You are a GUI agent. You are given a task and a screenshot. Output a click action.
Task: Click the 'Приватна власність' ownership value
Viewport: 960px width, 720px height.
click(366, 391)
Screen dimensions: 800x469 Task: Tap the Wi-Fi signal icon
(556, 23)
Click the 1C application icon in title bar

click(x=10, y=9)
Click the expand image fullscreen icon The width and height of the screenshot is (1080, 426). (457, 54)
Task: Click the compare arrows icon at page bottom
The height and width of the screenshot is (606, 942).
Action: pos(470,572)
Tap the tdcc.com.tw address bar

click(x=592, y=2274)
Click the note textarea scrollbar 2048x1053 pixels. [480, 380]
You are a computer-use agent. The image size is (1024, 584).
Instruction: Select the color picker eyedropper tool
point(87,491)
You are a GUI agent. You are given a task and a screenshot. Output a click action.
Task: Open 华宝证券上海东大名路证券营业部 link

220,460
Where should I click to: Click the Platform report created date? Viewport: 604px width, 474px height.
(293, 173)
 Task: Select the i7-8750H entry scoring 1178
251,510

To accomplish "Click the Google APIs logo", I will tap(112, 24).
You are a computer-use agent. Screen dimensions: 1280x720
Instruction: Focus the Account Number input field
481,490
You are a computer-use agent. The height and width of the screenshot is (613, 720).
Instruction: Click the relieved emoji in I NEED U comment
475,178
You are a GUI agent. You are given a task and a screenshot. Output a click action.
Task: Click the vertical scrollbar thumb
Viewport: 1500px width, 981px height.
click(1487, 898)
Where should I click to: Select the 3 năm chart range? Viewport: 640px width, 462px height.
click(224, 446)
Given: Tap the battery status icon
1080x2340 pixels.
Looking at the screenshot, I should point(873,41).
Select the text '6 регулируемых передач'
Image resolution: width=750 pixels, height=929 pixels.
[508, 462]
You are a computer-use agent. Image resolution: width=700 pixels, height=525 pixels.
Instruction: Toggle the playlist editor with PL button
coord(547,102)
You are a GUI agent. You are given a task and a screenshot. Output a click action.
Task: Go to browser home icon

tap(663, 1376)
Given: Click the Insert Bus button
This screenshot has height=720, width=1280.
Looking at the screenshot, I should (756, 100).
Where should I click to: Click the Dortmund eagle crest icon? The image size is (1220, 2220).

----

## How to complete this task:
Each line of the listing should be retyped exactly, with nothing left out.

## Response to this task:
You are a GUI agent. You are given a task and a screenshot. Output a click action.
Task: Click the 'Приватна власність' ownership value
Viewport: 960px width, 720px height.
click(366, 391)
Screen dimensions: 800x469 Task: Tap the Wi-Fi signal icon
(556, 23)
Click the 1C application icon in title bar

click(x=10, y=9)
Click the expand image fullscreen icon The width and height of the screenshot is (1080, 426). (457, 54)
Task: Click the compare arrows icon at page bottom
The height and width of the screenshot is (606, 942).
Action: pos(470,572)
Tap the tdcc.com.tw address bar

click(x=592, y=2274)
Click the note textarea scrollbar 2048x1053 pixels. [480, 380]
You are a computer-use agent. The image size is (1024, 584).
Instruction: Select the color picker eyedropper tool
point(87,491)
You are a GUI agent. You are given a task and a screenshot. Output a click action.
Task: Open 华宝证券上海东大名路证券营业部 link

220,460
Where should I click to: Click the Platform report created date? Viewport: 604px width, 474px height.
(293, 173)
 Task: Select the i7-8750H entry scoring 1178
251,510

To accomplish "Click the Google APIs logo", I will tap(112, 24).
You are a computer-use agent. Screen dimensions: 1280x720
Instruction: Focus the Account Number input field
481,490
You are a computer-use agent. The height and width of the screenshot is (613, 720).
Instruction: Click the relieved emoji in I NEED U comment
475,178
You are a GUI agent. You are given a task and a screenshot. Output a click action.
Task: Click the vertical scrollbar thumb
Viewport: 1500px width, 981px height.
click(1487, 898)
Where should I click to: Select the 3 năm chart range? Viewport: 640px width, 462px height.
click(224, 446)
Given: Tap the battery status icon
1080x2340 pixels.
Looking at the screenshot, I should point(873,41).
Select the text '6 регулируемых передач'
Image resolution: width=750 pixels, height=929 pixels.
[508, 462]
You are a computer-use agent. Image resolution: width=700 pixels, height=525 pixels.
Instruction: Toggle the playlist editor with PL button
coord(547,102)
You are a GUI agent. You are given a task and a screenshot. Output a click action.
Task: Go to browser home icon

tap(663, 1376)
Given: Click the Insert Bus button
This screenshot has height=720, width=1280.
Looking at the screenshot, I should (756, 100).
Where should I click to: Click the Dortmund eagle crest icon? The image size is (1220, 2220).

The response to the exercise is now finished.